Assignment >> With the pictures omitted, please transcribe exactly the lines beginning at the one that contains "This screenshot has height=590, width=977." and ending with the last line of the records below.

○ ○ ○ ○ ○

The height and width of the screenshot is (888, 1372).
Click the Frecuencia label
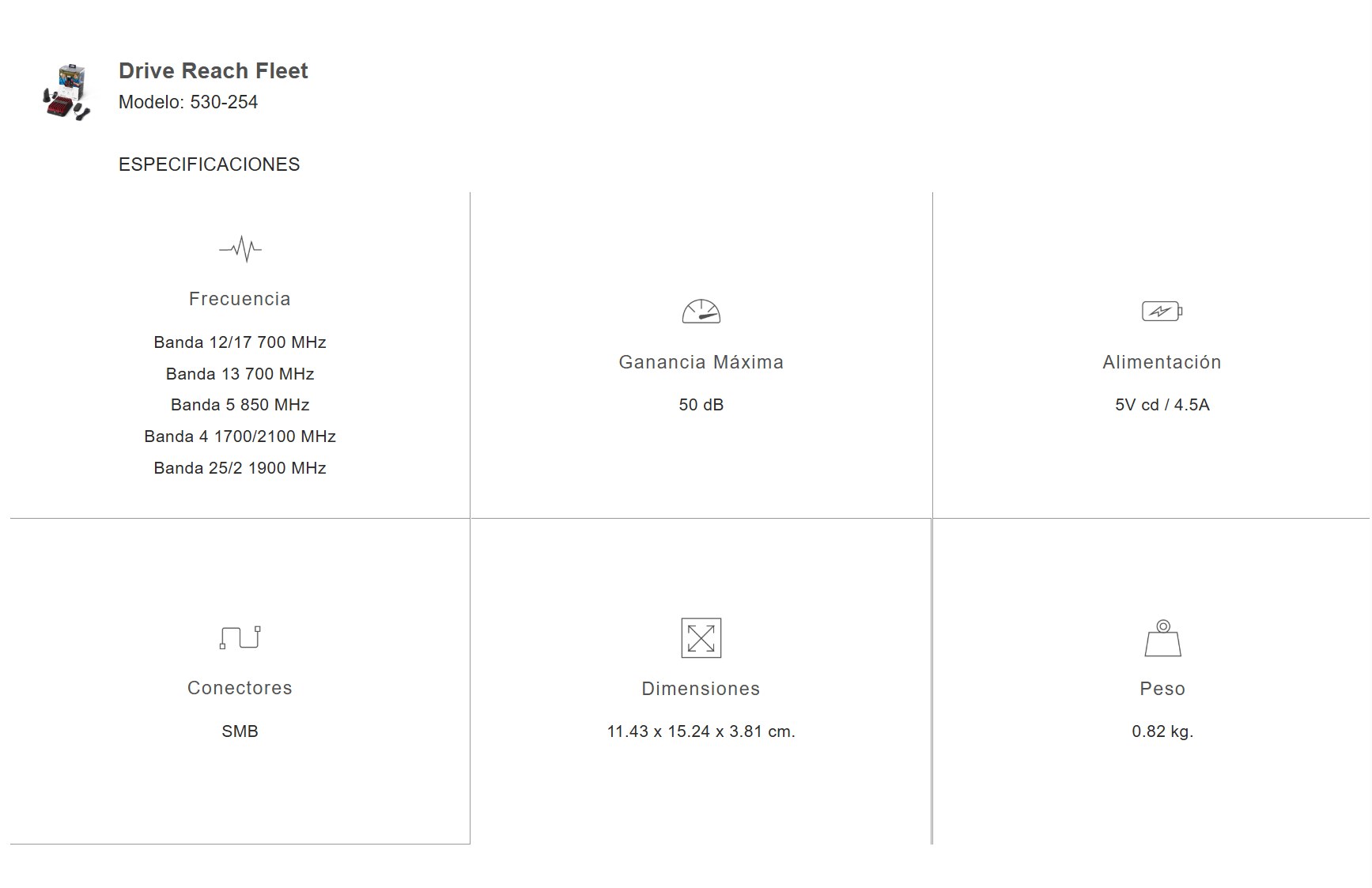[240, 299]
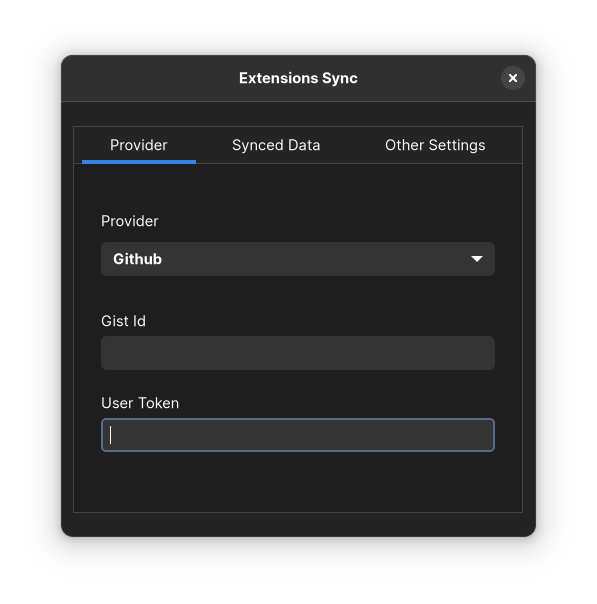Click the Extensions Sync dialog title
This screenshot has width=597, height=604.
[x=298, y=78]
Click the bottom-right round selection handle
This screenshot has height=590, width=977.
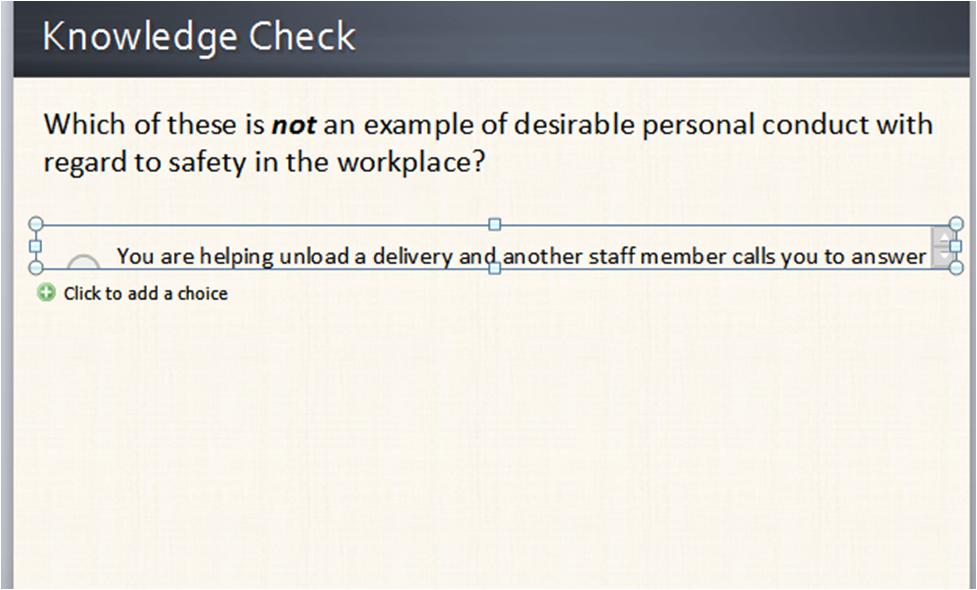tap(956, 268)
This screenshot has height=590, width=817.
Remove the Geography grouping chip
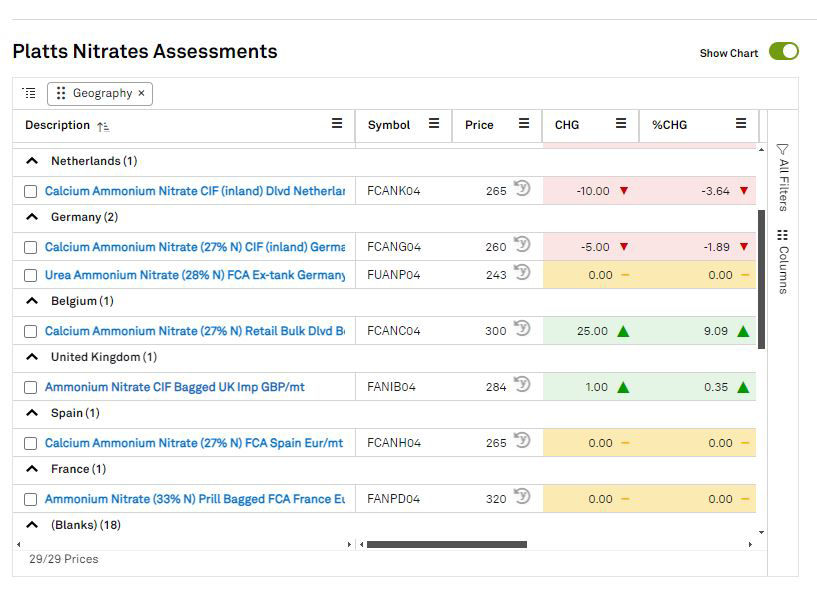tap(141, 93)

○ ○ ○ ○ ○

Written solution >>
This screenshot has height=590, width=977.
tap(956, 268)
This screenshot has height=590, width=817.
Remove the Geography grouping chip
tap(141, 93)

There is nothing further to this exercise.